▸ **Aim of the exercise**
From the line that contains "The height and width of the screenshot is (377, 212)." through the last line of the data, copy everything exactly and nothing else, omitting the pictures.
⁂
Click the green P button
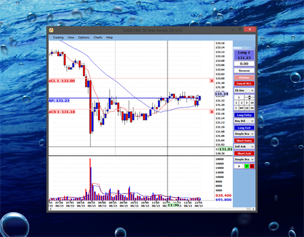coord(247,167)
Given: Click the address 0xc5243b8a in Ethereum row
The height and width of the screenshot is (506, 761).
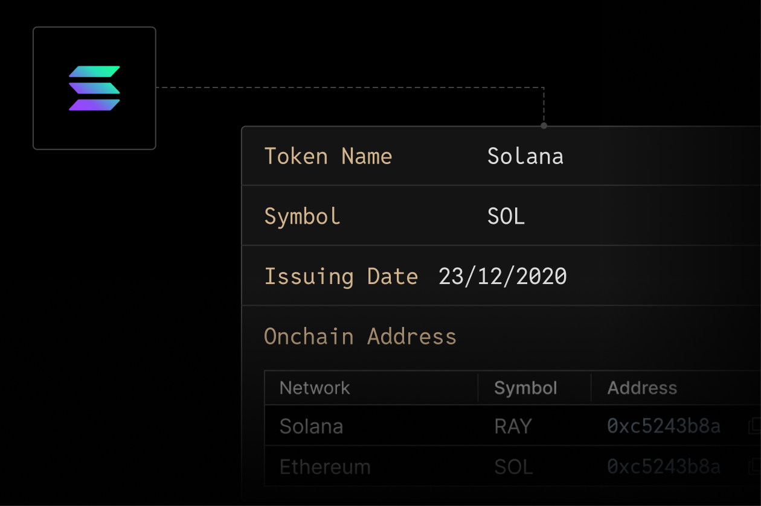Looking at the screenshot, I should point(664,467).
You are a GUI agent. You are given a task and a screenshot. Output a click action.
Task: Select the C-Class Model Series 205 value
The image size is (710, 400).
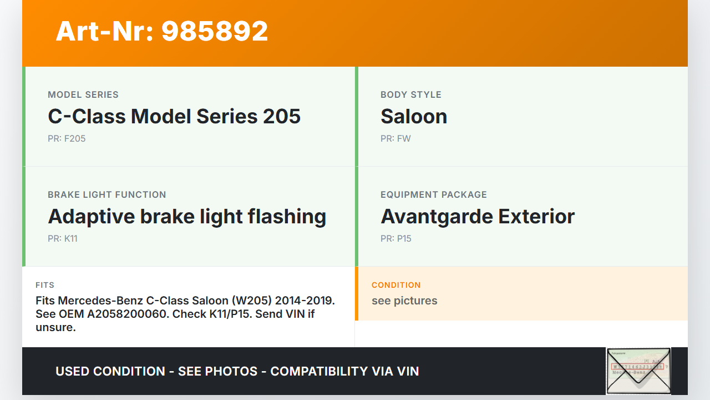pos(174,117)
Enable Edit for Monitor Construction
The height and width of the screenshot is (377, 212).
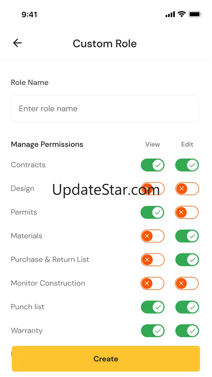point(187,283)
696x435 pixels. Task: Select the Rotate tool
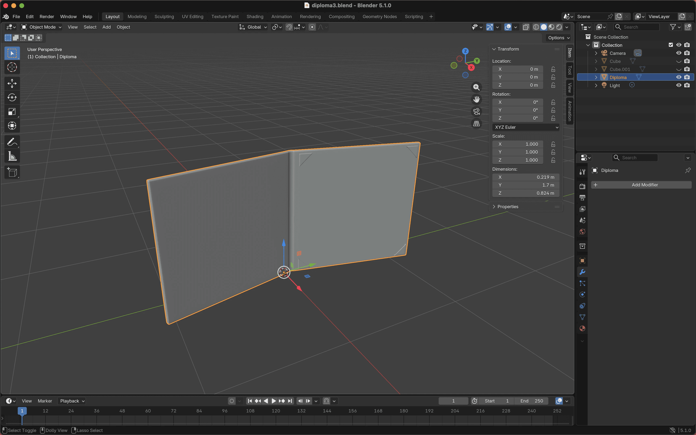[12, 98]
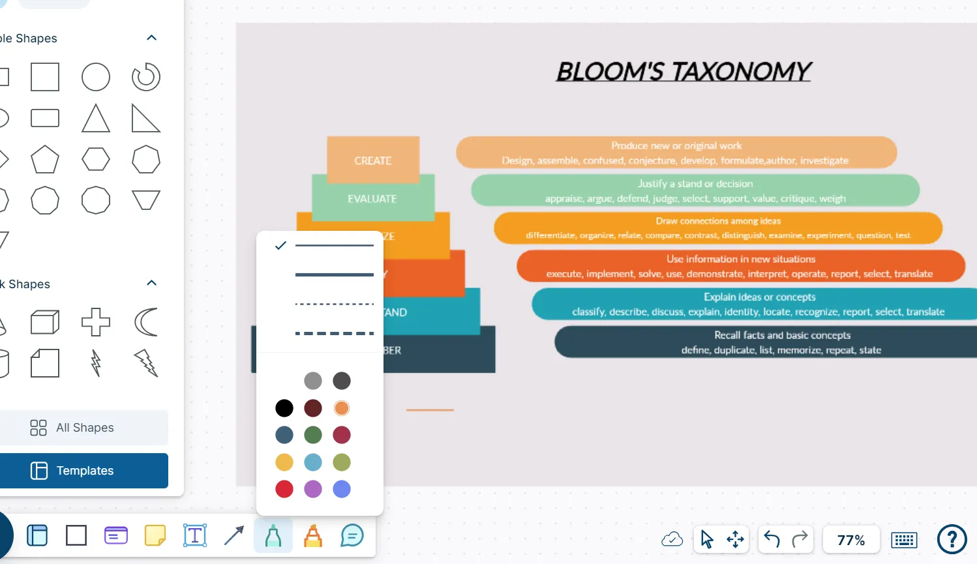Open the 77% zoom level control
Viewport: 977px width, 564px height.
tap(850, 540)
⁂
▸ **Written answer**
The height and width of the screenshot is (377, 212).
point(187,283)
696x435 pixels. Task: Select the Rotate tool
[12, 98]
Open the 77% zoom level control
Viewport: 977px width, 564px height.
tap(850, 540)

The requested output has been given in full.